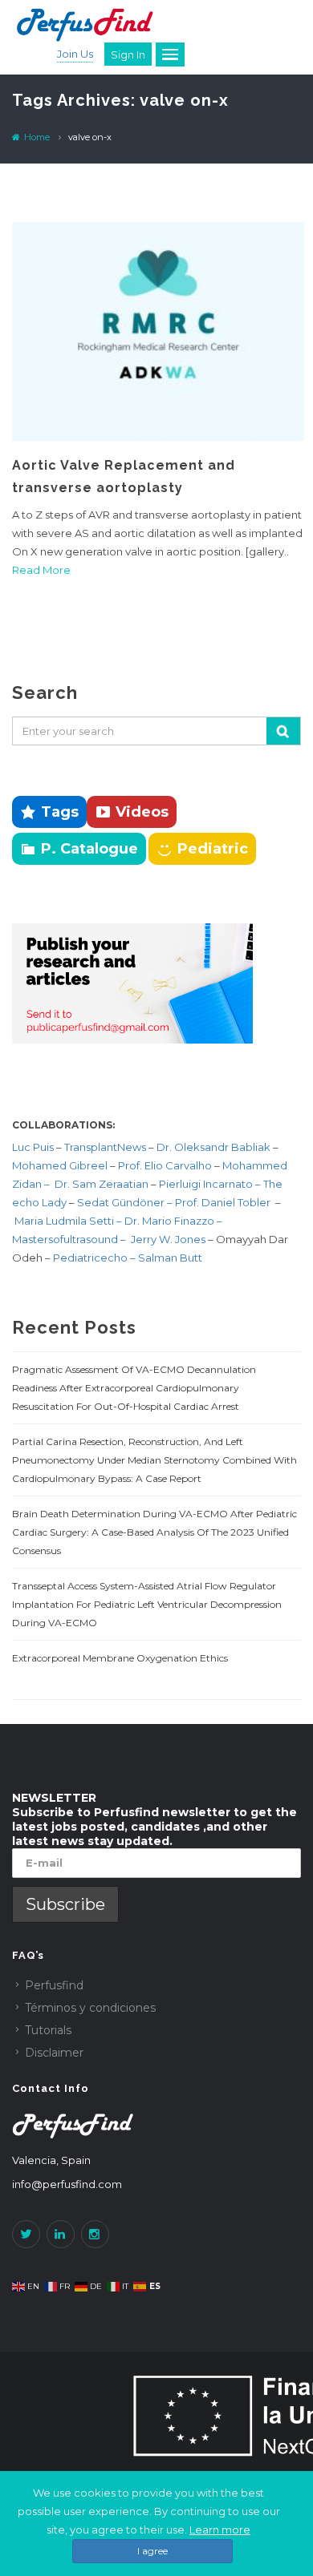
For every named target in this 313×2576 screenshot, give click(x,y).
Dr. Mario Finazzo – (173, 1220)
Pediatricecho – (95, 1257)
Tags (60, 812)
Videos (142, 812)
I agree (152, 2551)
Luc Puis (33, 1147)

###

Reproduce the lines above exactly, image-free.

For every named target in this 313×2576 screenshot, give click(x,y).
Dr. Mario Finazzo – (173, 1220)
Pediatricecho – (95, 1257)
Tags (60, 812)
Videos (142, 812)
I agree (152, 2551)
Luc Puis (33, 1147)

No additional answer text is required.